Can LA have a High Line? Off-Ramp for February 22, 2014

Meet East LA's El Haru Kuroi

Adolfo Guzman-Lopez

El Haru Kuroi bassist Michael Ibarra and percussionist Dominique "Chief" Rodriguez.

Adolfo Guzman-Lopez

El Haru Kuroi lead singer Eddika Organista, in rehearsal Monday.

Rafael Cardenas

The East LA band El Haru Kuroi, which means "dark spring."


Grammy winner La Santa Cecilia is not the only socially conscious, female-fronted, Latino band out of East L.A. El Haru Kuroi is fronted by Mexican-American Eddika Organista, with bassist Michael Ibarra and drummer/percussionist Dominique "Chief" Rodriguez. Their sound is a mix of Mexican, Brazilian and African, and they've built a strong following in L.A.

El Haru Kuroi has a gig Sunday night at The Continental Room in Fullerton, so I commandeered their rehearsal last night and turned it into an Off-Ramp interview, talking with Eddika and listening to a few of their songs.

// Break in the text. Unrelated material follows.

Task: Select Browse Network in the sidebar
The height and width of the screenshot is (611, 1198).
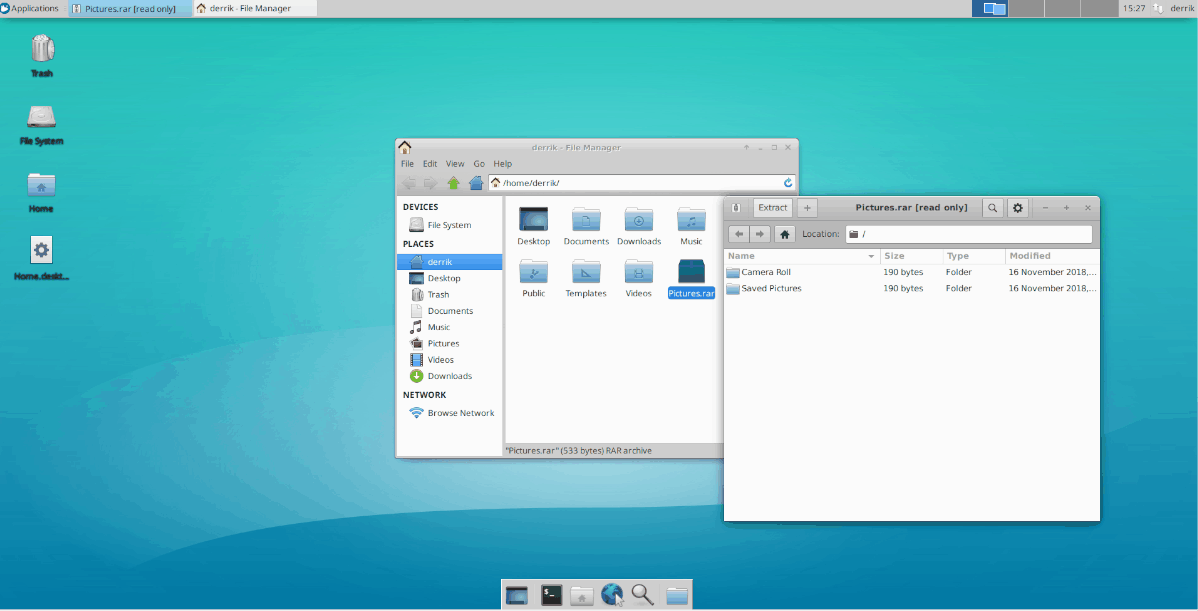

Eddika's cross-cultural story is a familiar one in Southern California: her mother crossed the Mexican border when she was pregnant with Eddika and was deported when her daughter was about six. Eddika returned to the U.S. in elementary school and then during high school went back to Mexico with her father. Eddika says she got her musical start from her father, a conservatory-trained guitarist, and from her training at Pasadena City College under Professor Bobby Bradford.

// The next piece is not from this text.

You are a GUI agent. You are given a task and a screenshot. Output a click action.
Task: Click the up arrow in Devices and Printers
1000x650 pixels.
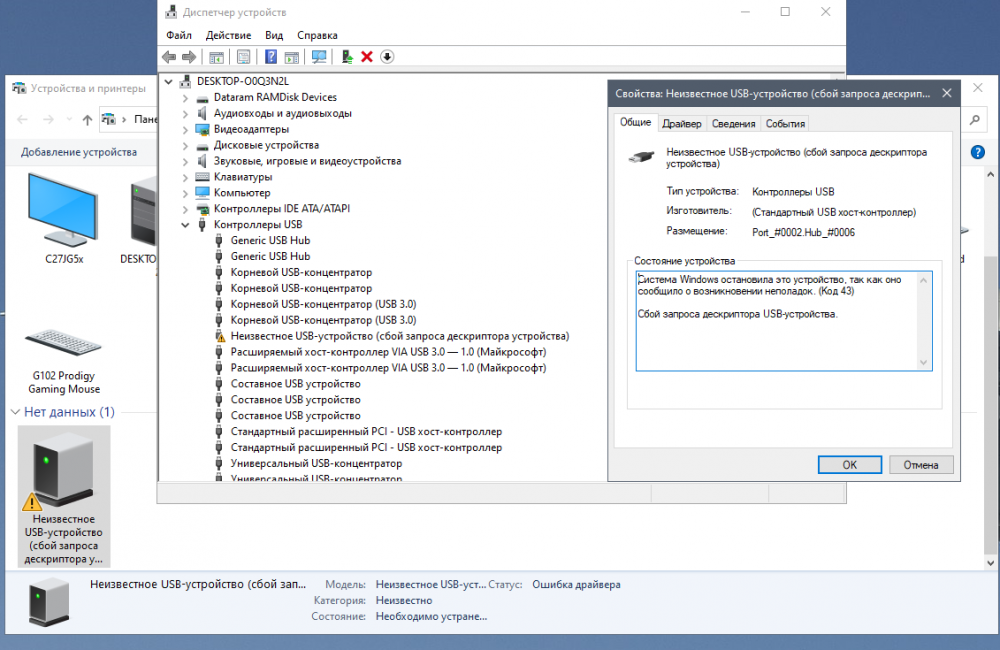(88, 120)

Their sound? As one reviewer puts it:

The influence of Brazil’s Tropicalia movement weighs heavy on them, yet much like those artists involved in that movement, El Haru Kuroi adapted the music they grew up on and took the essence. The result is a haunting mixture of Bossa Nova and Boleros mixed with urgency of post-punk groups like Gang Of Four and Fugazi.

Just one question remains. That name. El Haru Kuroi. Eddika explained to Afroxander of Remezcla Musica

 I was on the bus. My dad had just returned from Japan and he gave me his English-Japanese dictionary. I wanted it not to be in Spanish or English or in Portuguese and I was looking for words that described us in a way. I looked up dark, black, and spring. I was born in the spring. I felt like our music could have beauty but it could [also] have a lot of darkness in it. We could be playing something really beautiful and sweet but the lyrics are really dark. And we added “El” because a friend of ours was like “you guys should do something in Spanish. Your stuff’s in Spanish.”